- _AIM OF THE TASK_
Set down exactly the first line of the entries and every line after it, through the line with "Urinary Leg Bags, Latex-Free".

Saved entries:
--------------------------------

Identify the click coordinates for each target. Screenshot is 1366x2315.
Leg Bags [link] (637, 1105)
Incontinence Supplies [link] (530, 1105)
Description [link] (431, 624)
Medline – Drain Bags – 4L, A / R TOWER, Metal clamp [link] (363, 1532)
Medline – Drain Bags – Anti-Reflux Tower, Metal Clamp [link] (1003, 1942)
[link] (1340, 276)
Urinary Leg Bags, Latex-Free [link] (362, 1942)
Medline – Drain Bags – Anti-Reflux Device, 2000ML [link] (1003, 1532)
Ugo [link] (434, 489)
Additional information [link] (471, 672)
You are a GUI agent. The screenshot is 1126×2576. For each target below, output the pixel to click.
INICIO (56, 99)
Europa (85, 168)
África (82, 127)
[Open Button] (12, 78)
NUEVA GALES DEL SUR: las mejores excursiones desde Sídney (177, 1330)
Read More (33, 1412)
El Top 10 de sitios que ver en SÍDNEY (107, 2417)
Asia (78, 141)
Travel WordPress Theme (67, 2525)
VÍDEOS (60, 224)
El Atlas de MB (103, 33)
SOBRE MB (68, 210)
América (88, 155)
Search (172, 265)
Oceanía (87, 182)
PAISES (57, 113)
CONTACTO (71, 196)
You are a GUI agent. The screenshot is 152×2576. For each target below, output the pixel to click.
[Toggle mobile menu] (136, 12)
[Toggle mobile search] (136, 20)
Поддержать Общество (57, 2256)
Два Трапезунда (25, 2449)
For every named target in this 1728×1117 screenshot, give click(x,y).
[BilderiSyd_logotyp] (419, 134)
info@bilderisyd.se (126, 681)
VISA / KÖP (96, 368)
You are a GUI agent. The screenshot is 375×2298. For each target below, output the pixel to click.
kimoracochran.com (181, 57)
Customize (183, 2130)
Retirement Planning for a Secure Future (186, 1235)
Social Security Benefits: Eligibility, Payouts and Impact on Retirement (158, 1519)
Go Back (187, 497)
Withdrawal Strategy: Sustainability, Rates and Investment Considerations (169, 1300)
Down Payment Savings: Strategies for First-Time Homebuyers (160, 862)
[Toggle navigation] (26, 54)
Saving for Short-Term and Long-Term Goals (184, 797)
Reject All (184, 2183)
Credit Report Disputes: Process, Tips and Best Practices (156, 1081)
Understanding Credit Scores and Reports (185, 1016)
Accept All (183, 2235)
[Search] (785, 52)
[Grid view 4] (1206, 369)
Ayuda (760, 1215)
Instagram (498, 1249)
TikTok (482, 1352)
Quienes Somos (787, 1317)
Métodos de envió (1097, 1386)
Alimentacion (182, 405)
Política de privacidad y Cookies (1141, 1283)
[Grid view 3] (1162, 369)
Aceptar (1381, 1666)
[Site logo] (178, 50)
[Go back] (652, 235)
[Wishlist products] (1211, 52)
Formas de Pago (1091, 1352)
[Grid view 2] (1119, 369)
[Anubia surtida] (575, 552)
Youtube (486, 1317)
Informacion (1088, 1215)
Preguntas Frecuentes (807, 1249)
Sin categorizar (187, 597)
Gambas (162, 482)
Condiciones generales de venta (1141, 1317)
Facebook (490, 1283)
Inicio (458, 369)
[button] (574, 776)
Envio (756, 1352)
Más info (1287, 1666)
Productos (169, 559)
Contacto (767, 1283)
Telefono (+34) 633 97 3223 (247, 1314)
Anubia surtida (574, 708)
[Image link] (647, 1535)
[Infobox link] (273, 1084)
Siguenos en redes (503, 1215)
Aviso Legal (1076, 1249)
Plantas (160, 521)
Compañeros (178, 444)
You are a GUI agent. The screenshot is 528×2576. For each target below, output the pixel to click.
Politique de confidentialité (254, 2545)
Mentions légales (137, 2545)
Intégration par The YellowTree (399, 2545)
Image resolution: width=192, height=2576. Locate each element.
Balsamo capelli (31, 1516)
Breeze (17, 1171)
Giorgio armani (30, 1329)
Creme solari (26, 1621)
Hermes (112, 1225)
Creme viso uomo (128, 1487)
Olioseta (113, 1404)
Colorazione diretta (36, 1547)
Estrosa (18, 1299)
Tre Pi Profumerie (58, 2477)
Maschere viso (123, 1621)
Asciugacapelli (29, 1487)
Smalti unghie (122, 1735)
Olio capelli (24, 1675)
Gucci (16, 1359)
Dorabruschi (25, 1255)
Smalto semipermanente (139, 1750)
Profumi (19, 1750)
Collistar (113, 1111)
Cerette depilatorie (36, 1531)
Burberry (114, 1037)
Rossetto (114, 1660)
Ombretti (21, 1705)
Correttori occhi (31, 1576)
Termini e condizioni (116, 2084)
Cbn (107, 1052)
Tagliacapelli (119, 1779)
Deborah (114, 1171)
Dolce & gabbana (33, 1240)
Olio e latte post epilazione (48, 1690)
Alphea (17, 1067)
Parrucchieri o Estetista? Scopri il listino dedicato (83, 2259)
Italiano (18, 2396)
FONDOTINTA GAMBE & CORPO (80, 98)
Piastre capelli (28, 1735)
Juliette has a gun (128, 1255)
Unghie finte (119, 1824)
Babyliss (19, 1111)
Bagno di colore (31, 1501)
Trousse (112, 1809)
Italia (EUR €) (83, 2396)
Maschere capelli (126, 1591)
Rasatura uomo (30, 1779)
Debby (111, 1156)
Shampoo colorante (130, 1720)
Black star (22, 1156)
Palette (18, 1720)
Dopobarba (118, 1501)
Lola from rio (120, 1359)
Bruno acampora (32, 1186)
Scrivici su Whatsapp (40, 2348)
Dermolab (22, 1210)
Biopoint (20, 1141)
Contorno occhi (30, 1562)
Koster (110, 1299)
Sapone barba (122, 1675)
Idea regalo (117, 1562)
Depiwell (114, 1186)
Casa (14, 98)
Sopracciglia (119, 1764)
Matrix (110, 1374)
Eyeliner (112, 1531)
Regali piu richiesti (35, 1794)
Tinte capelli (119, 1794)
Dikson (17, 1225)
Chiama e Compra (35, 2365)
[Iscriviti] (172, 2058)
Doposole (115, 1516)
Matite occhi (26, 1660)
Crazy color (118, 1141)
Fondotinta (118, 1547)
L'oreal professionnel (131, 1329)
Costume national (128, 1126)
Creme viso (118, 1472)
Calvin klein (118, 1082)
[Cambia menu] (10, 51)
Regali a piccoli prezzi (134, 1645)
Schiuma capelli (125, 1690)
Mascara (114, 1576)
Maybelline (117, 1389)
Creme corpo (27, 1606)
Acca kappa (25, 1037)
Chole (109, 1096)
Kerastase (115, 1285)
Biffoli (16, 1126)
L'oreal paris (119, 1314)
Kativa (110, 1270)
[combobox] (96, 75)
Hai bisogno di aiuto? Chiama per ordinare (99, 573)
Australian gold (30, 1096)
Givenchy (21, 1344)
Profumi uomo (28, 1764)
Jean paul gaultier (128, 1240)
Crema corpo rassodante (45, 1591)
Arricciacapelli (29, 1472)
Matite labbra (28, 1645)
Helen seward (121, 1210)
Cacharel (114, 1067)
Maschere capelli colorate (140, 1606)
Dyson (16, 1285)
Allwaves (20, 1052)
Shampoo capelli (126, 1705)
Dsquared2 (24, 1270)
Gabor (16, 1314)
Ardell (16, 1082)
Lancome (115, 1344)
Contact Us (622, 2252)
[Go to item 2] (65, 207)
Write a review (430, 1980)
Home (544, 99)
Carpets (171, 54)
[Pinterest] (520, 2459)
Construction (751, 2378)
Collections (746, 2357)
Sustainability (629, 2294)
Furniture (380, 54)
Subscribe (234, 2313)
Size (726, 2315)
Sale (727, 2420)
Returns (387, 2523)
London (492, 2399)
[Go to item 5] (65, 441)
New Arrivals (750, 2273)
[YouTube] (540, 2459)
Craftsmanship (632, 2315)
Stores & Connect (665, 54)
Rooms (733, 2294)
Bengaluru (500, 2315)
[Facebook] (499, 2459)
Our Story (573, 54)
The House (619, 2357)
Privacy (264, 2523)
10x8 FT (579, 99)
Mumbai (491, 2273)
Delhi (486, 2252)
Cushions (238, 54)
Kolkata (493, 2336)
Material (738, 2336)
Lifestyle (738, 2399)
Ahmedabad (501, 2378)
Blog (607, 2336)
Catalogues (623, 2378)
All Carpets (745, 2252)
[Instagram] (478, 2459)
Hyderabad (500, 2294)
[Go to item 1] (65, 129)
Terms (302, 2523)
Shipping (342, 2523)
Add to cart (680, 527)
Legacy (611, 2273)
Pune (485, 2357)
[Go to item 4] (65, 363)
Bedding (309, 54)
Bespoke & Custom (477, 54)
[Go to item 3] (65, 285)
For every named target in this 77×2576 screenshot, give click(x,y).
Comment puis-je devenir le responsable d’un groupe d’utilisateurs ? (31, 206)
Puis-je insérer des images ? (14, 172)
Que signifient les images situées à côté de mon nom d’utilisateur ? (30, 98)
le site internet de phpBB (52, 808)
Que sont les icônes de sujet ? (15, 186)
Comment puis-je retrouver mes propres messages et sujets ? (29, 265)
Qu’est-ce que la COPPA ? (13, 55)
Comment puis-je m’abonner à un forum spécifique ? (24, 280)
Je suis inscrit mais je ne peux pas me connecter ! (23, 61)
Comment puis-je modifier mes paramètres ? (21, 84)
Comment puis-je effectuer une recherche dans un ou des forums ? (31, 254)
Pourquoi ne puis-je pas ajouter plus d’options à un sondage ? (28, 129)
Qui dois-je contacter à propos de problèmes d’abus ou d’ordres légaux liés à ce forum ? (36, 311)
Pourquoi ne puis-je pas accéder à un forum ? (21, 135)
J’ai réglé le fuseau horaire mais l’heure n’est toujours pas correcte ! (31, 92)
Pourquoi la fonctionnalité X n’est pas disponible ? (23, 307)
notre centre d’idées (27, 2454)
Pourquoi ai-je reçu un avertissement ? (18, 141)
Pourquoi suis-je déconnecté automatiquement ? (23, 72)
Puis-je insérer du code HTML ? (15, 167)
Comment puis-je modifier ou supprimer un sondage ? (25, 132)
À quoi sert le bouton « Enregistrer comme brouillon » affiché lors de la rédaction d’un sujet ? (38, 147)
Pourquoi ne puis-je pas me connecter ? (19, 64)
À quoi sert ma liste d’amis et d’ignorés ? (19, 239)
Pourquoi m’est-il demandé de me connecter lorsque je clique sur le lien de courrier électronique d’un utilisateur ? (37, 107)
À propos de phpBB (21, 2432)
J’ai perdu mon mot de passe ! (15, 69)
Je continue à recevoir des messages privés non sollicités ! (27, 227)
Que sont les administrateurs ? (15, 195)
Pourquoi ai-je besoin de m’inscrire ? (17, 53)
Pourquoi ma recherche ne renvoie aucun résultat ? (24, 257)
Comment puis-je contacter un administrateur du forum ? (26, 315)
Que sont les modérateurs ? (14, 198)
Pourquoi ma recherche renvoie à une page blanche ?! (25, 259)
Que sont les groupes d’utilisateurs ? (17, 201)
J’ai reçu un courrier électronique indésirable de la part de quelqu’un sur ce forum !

--------------------------------

- _WRITTEN SOLUTION_
Identify the click coordinates for each target. Screenshot is 1366x2315.
Leg Bags [link] (637, 1105)
Incontinence Supplies [link] (530, 1105)
Description [link] (431, 624)
Medline – Drain Bags – 4L, A / R TOWER, Metal clamp [link] (363, 1532)
Medline – Drain Bags – Anti-Reflux Tower, Metal Clamp [link] (1003, 1942)
[link] (1340, 276)
Urinary Leg Bags, Latex-Free [link] (362, 1942)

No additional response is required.